Cow's Milk Formula May Increase Type 1 Diabetes Risk
More Evidence to Support Breastfeeding At-Risk Infants
By Denise Mann
WebMD Medical News
Reviewed by Aman Shah, MD
July 23, 2001 -- Debate continues about whether feeding cow's milk to an infant increases the risk of developing type 1 diabetes -- but new evidence supports that it in fact does. In a study of newborns at high risk for type 1 diabetes, those fed infant formula made with cow's milk had a higher risk of developing the disease compared with those fed formula containing casein hydrolysates. The findings were reported recently at the annual meeting of the American Diabetes Association in Philadelphia.
"The studies [to date] are a mixed bag," says Alan Greene, MD, assistant clinical professor of pediatrics at Stanford University School of Medicine in Palo Alto, Calif. "Clearly the answer is not in, but if there is someone with type 1 in the immediate family, I recommend breastfeeding for as long as possible -- at least 1 year -- or to avoid cow's milk formula for the first 6 to 8 months."
After exclusive breastfeeding, 208 babies who carried alleles putting them at high risk of developing type 1 diabetes were randomized to receive formula made with or without cow's milk until they were 6-8 months of age. During the 3-year observation period, the researchers documented a 39-57% decrease in auto-antibodies and antibodies to islet cells suggestive of type 1 diabetes in infants on casein hydrolysate compared with infants on the cow's milk-based formula.
Overall, those fed formula made without cow's milk were about 50% less likely to develop type 1 diabetes. Thus the researchers postulate that it may be possible to change autoimmunity patterns through dietary interventions.
Another study has shown that drinking about three glasses of cow's milk per day increased the risk type 1 diabetes among children with siblings who have the disease, suggesting that some proteins in cow's milk may induce the immune system to attack insulin-producing cells.
Other studies have, however, have found that infants fed cow's milk are no more likely to develop the disease than infants who are breastfed. Experts say that a new 17-country trial of about 3,000 children may provide a definitive answer.

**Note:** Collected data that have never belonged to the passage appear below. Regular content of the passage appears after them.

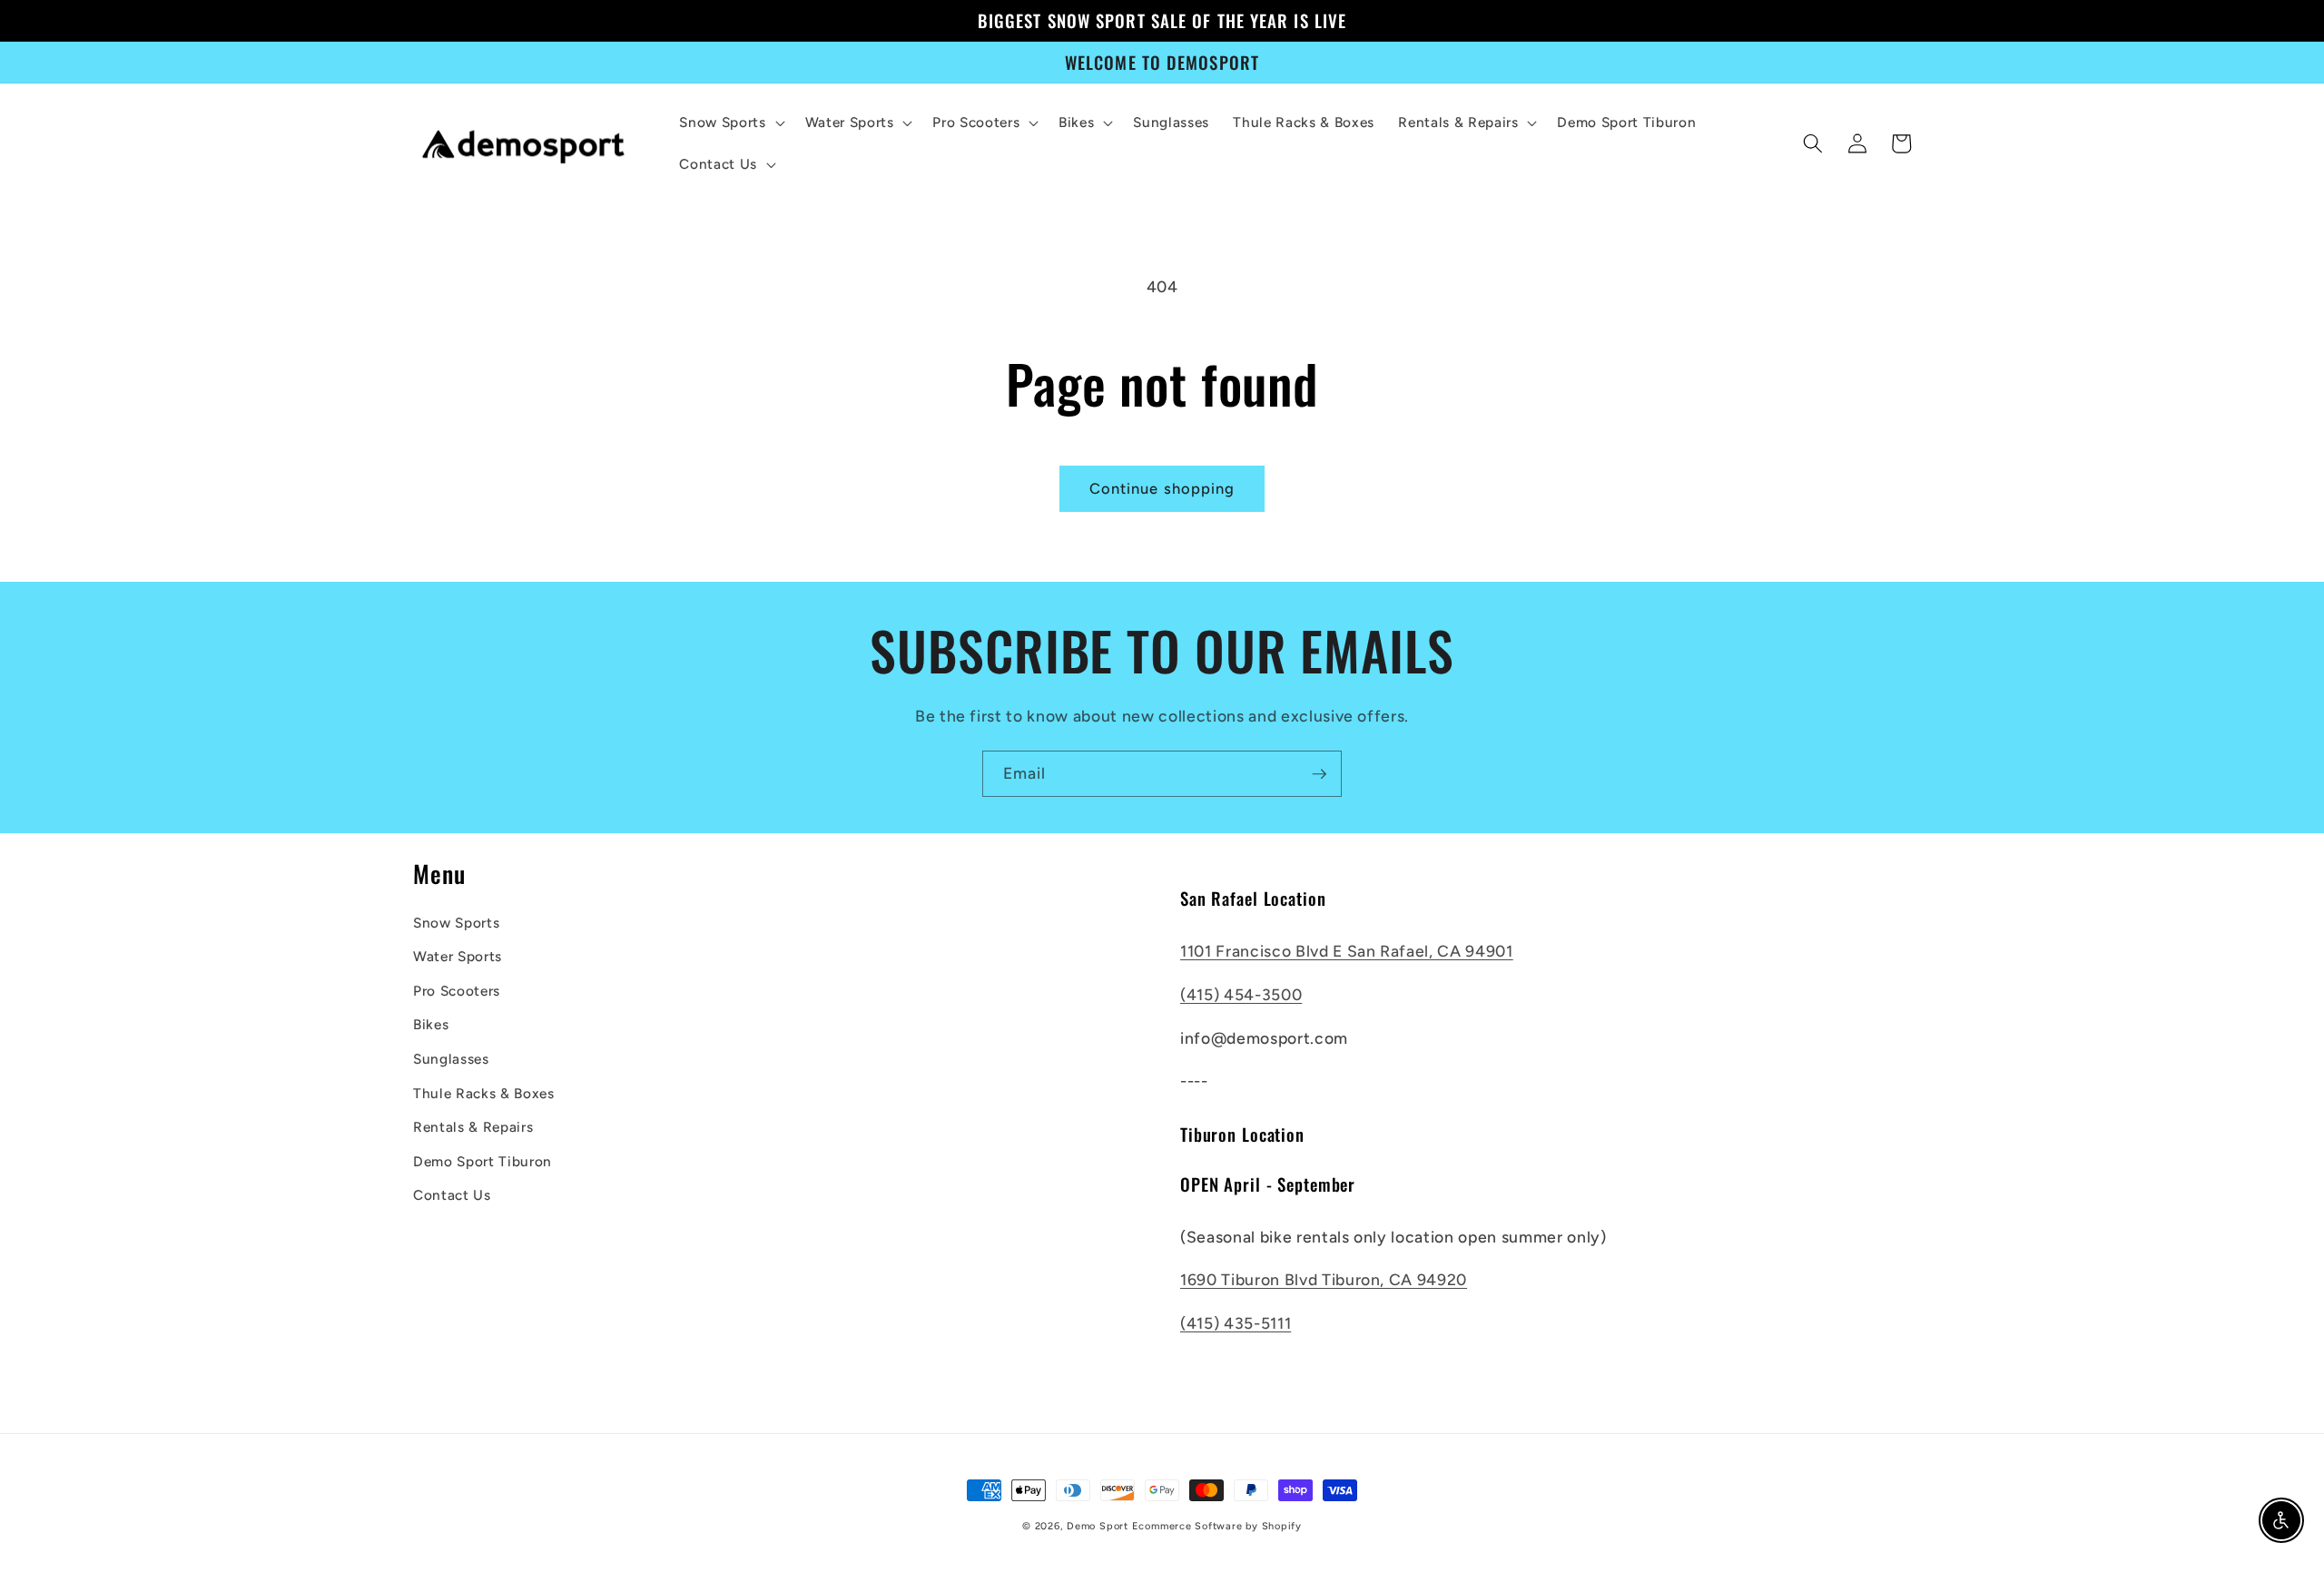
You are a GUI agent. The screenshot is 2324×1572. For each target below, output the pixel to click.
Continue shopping (1162, 488)
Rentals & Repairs (473, 1126)
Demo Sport (1097, 1526)
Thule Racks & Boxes (484, 1093)
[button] (730, 122)
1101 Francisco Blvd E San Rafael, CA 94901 (1346, 950)
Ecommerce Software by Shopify (1217, 1526)
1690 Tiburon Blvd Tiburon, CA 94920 (1323, 1279)
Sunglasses (451, 1058)
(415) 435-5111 (1235, 1322)
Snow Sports (456, 922)
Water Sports (457, 956)
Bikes (430, 1024)
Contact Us (452, 1195)
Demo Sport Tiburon (482, 1161)
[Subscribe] (1319, 774)
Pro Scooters (456, 990)
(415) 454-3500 (1241, 994)
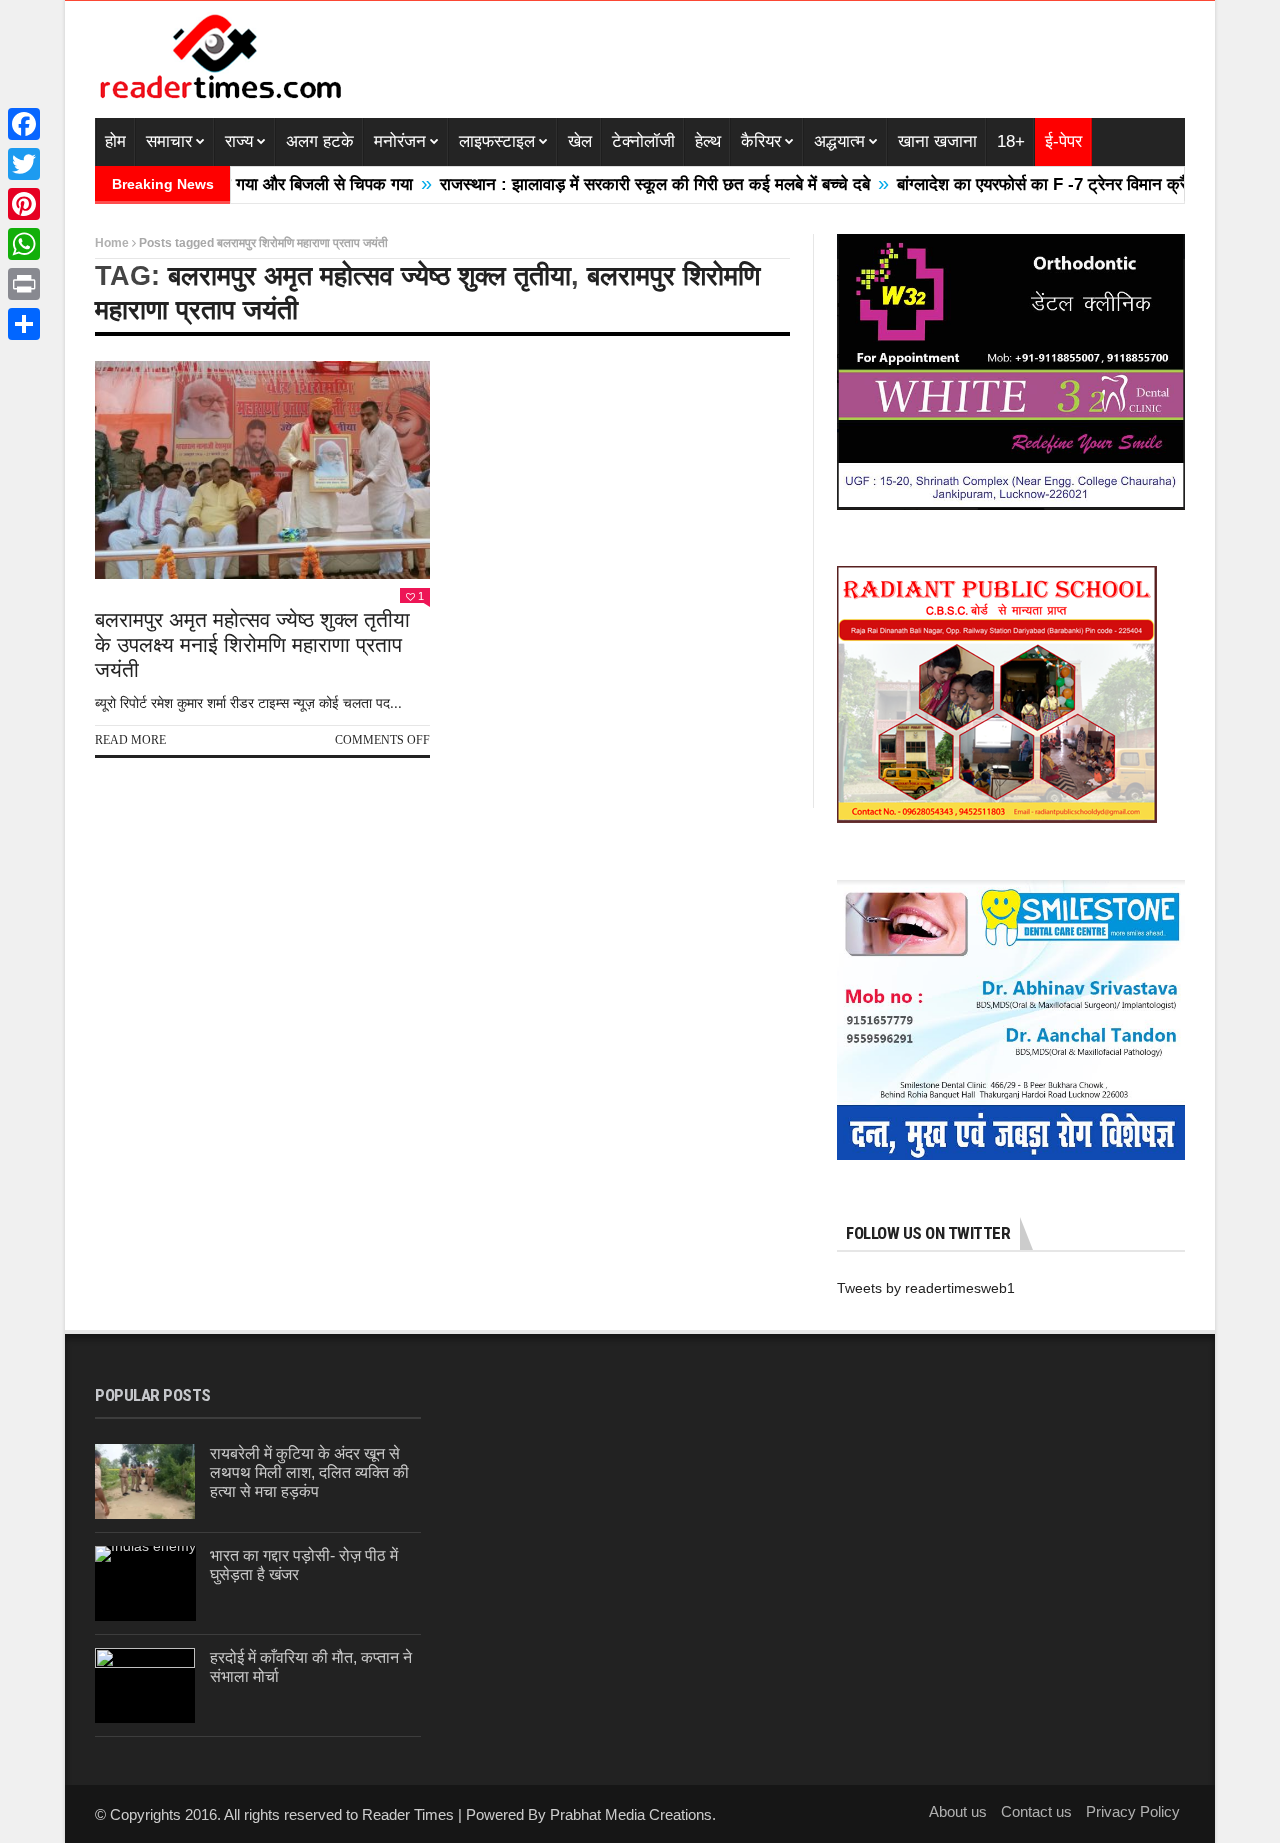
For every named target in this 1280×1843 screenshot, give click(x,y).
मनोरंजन (400, 141)
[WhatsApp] (24, 244)
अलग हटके (320, 141)
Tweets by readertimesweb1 (926, 1288)
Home (112, 243)
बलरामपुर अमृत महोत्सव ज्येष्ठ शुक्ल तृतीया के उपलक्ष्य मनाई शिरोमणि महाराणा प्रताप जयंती (252, 644)
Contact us (1036, 1811)
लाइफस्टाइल (497, 141)
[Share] (24, 324)
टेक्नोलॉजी (643, 141)
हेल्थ (708, 141)
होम (115, 141)
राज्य (239, 141)
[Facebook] (24, 124)
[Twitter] (24, 164)
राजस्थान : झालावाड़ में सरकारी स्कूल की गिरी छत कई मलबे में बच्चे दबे (612, 184)
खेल (580, 141)
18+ (1011, 141)
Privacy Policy (1133, 1811)
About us (958, 1811)
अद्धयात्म (839, 141)
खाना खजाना (937, 141)
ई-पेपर (1063, 141)
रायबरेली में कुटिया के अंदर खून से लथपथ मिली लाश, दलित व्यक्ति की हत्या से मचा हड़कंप (309, 1472)
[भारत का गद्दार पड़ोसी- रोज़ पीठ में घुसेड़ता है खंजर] (145, 1583)
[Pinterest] (24, 204)
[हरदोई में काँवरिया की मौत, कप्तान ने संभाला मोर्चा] (145, 1685)
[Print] (24, 284)
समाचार (169, 141)
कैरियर (761, 141)
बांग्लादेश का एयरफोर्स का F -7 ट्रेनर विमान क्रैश (1004, 184)
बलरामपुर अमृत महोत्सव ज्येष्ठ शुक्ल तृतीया (369, 276)
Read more (130, 740)
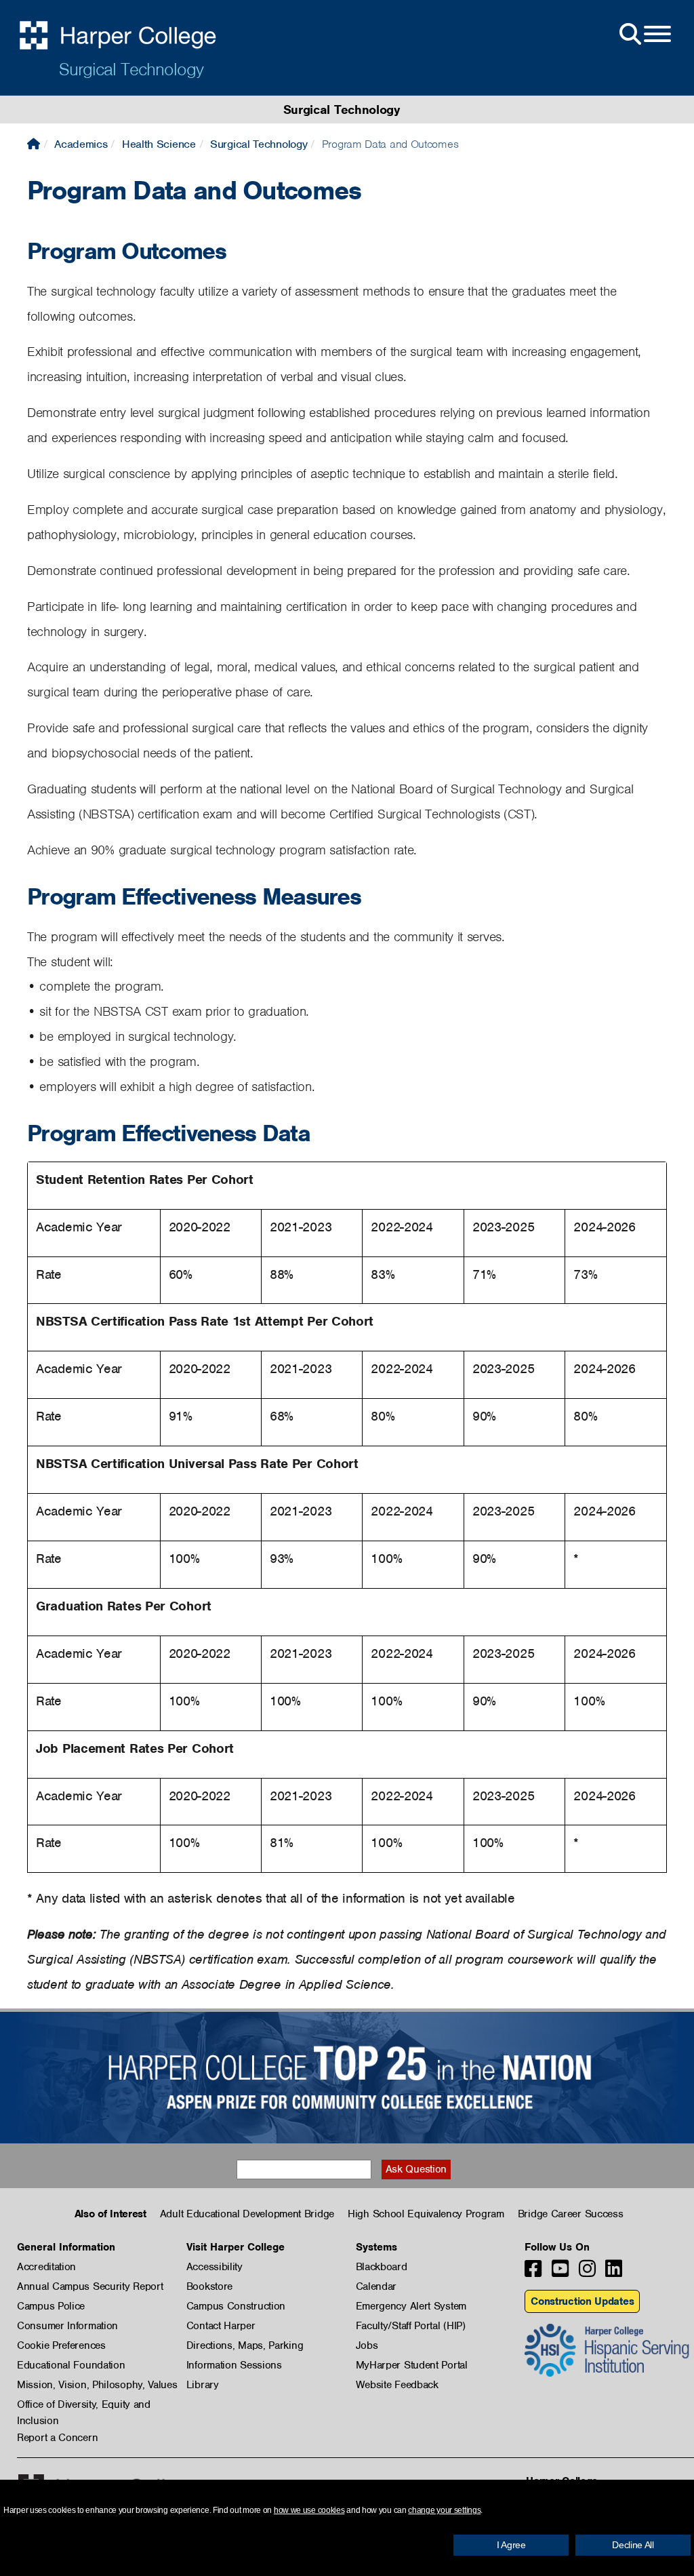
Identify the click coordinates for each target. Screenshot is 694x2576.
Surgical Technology (131, 69)
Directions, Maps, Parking (245, 2345)
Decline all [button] (633, 2544)
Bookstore (209, 2286)
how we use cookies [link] (309, 2510)
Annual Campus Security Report (90, 2286)
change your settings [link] (444, 2510)
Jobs (367, 2345)
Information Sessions (234, 2365)
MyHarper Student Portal (412, 2365)
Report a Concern (57, 2437)
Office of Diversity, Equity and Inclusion (83, 2405)
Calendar (376, 2286)
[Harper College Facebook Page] (533, 2272)
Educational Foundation (71, 2365)
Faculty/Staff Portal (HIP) (411, 2326)
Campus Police (51, 2306)
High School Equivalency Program (426, 2214)
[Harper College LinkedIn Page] (613, 2272)
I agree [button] (511, 2544)
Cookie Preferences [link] (61, 2345)
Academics (80, 144)
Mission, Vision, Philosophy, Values (97, 2385)
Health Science (159, 144)
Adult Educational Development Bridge (247, 2214)
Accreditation (46, 2267)
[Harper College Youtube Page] (560, 2272)
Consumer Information (67, 2326)
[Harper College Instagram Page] (587, 2272)
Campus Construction (235, 2306)
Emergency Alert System (411, 2306)
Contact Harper (221, 2326)
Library (202, 2385)
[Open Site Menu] (644, 34)
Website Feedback (397, 2385)
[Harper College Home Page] (33, 144)
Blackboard (381, 2267)
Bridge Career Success (571, 2214)
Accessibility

"The studies are split," says John Buse, MD, the director of the Diabetes Care Center at the University of North Carolina at Chapel Hill. "I think breastfeeding is good, and it may also be good for reducing diabetes risk."
"The most recent literature supports that breastfeeding can prevent type 1 diabetes," agrees Davida Kruger, RN, diabetes educator and nurse practitioner at Henry Ford Hospital in Detroit.